══ Passage
Jonathan: Communality would be nice but I think we it is more likely that we will share some things, we will define some things differently. And that should be fine. We need to assert useful knowledge. It’s useful to think of ourselves as a community. But we need to be aware of where we specialise both as humans and in terms of data.

Ceri: I think a baseline about a period, about a place. I think that is important to understanding, trusting and using data. An esperanto for our data here. Without that there is less chance of using data beyond what it was originally intended for. Interoperability is the promise of the semantic web but to get out of our silos we need to find those ways to trust and share. In terms of looking at periods and whether two are the same we need assertions and meaning not just labels when we compare these things.

Guaco: I agree with you. Of course the definition of periods and even the more general concept of time is very difficult to agree on. On a practical level and thinking through the practices of practices in some specific domains we do have some basic common assumptions on what period is, on what an event is. Perhaps it’s not formalised as models. But archeologists for example have a long tradition of defining that concept. Of course this new technology makes it possible to take care and represent some possible differences in meanings and to eventually let machines automatically understand different approaches. But I think too that basic agreements on concepts is needed otherwise it becomes very difficult to do anything. Thinking to ontologies, triples, RDF, anything… you need to attribute so these new technologies can help us to show the provenance and attributions for what you are asserting. This is a core concept in semantic web use anyway. If we have completely integrated information we need to know how to connect information, how to understand the reliability of some data versus another.

??: So we have an issue here. We have authority as a way to get communal understanding. Is this an accepted road to communal understanding?
════
▸ **Set problem 1**
In the discussion transcript, what does Ceri say is the promise of the semantic web?
▸ **Set problem 2**
Write what comes next in the discussion transcript, picking up after its closing question.
The lines that come next are separate from the discussion transcript.
══ Data
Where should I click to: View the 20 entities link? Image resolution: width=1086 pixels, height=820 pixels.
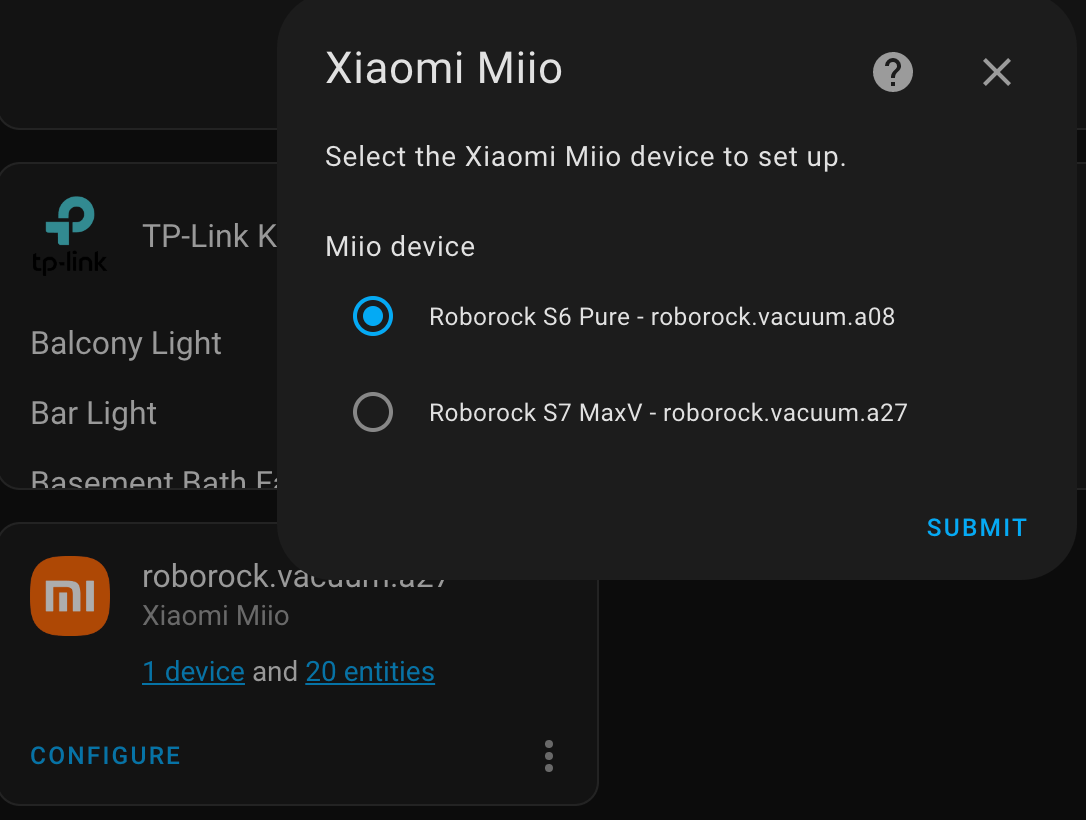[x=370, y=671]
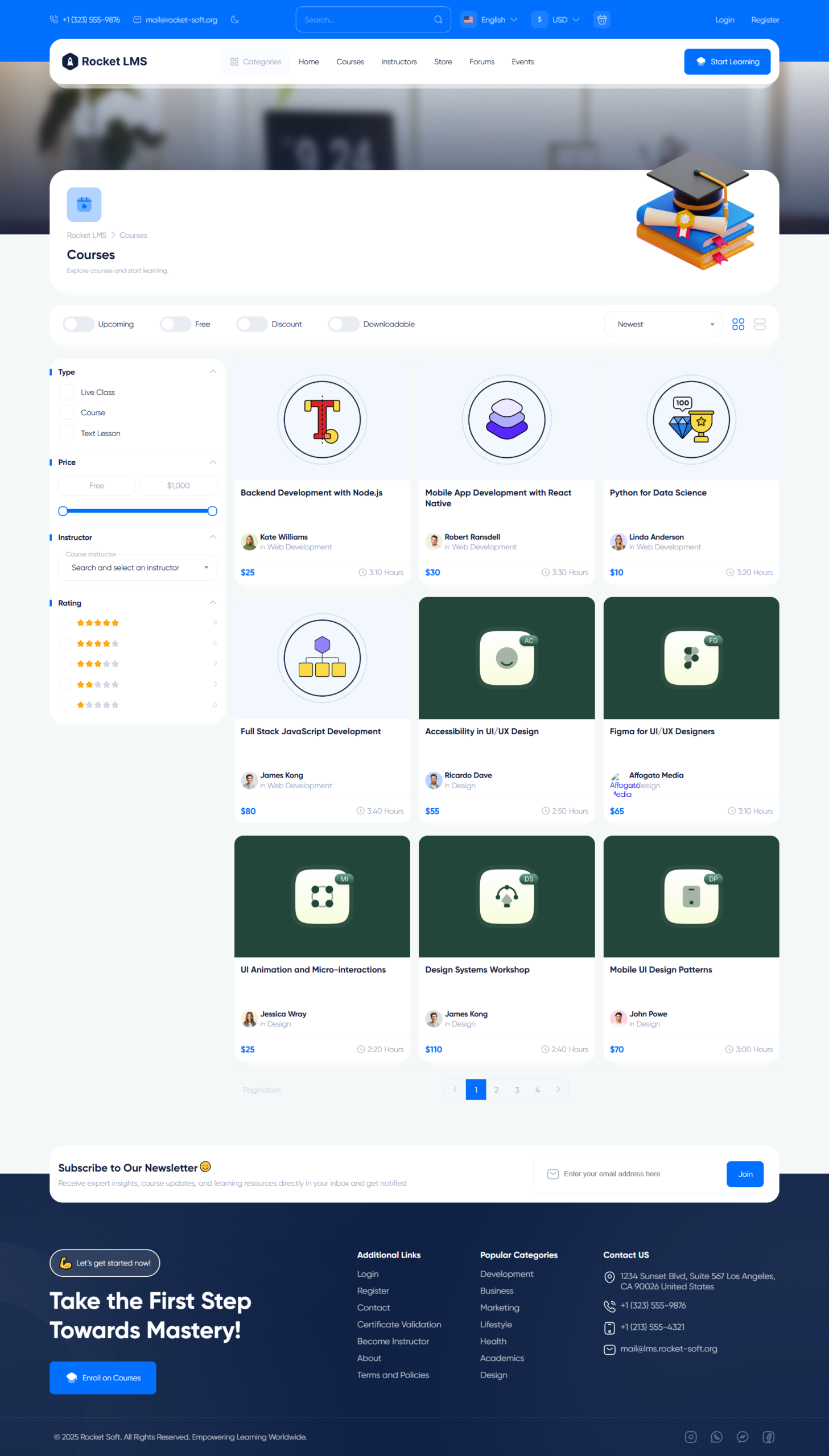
════
▸ **Expected output 1**
Interoperability

▸ **Expected output 2**
Comment: Wikipedia has given us a new idea of community and authority. Encyclopedia Brittanica was top down but Wikipedia is about the community expanding and improving knowledge from the bottom up.

Guaco: Well Wikipedia as a model is not in contradiction to approaches discussed. Perhaps it is useful to consider periodisation beyond the community of experts. Often they have very specialised view but general users are also interested in this information and provide different views on the same thing. Important to interfaces and how users perceive these and use these terms in actual systems.

Comment: For example on Rotton Tomatoes film review sites they have a top critics rating a general critics rating and a user critics rating. And those might conflict heavily. One might argue that perception of some cultural periods might also share that conflict of opinions

Ceri: Some of those social softwares are very interesting and offer good opportunities. What I want is more than one point of view. Wikipedia doesn’t really solve that – where there is controversy the page represents compromise rather than multiple vocalities but yes, it would be good to have new voices.

Jonathan: There is a kind of race between Google and Wikipedia to deliver this kind of thing. Google are trying to make semantic search engine. They have quality but not quantity but they are working on it. The tools will come. More than one view is great though. Linked data really allows

Comment: You talked about attribution and provenance earlier. The way people use that data requires that provenance especially if the broader community is contributing here. I am interested in how we keep attribution metadata even when mashed up into new services. How do we make sure that attribution is retained in those end points.

Leif: It’s a bit off-topic… I know that attribution is very desirable. But I wonder whether when you take information and create secondary products you need to always attribute – the difference between a coffee table book and scholarly materials is significant in terms of attribution and citations. But you must make it easy to attribute data.

Eero: Google brought, a year ago, freebase, and then they are implementing that in the heart of the search engine and making use of this. One main issue there versus DBPedia. Freebase is created also by the public and selected by editors although volunteers, the main issue is to make it correct, always editors to try and keep it correct. Interesting to note. And another point to note. They do not use triple store in Freebase but a quatro store and that is to account for attribution to help with quality.

Nicola: There is a cultural consideration around attribution. One has to be careful not to use attribution in such a way that it implies credibility to a secondary use of the data. That is an issue in some other scholarly data contexts. If the original source data author is visibly credited it could imply endorsement and that could be create issues around sharing data.

Simon: I’m not sure that authority is the solution to this. It may help keep work to a certain standard but it does not address the heterogeneity of the data.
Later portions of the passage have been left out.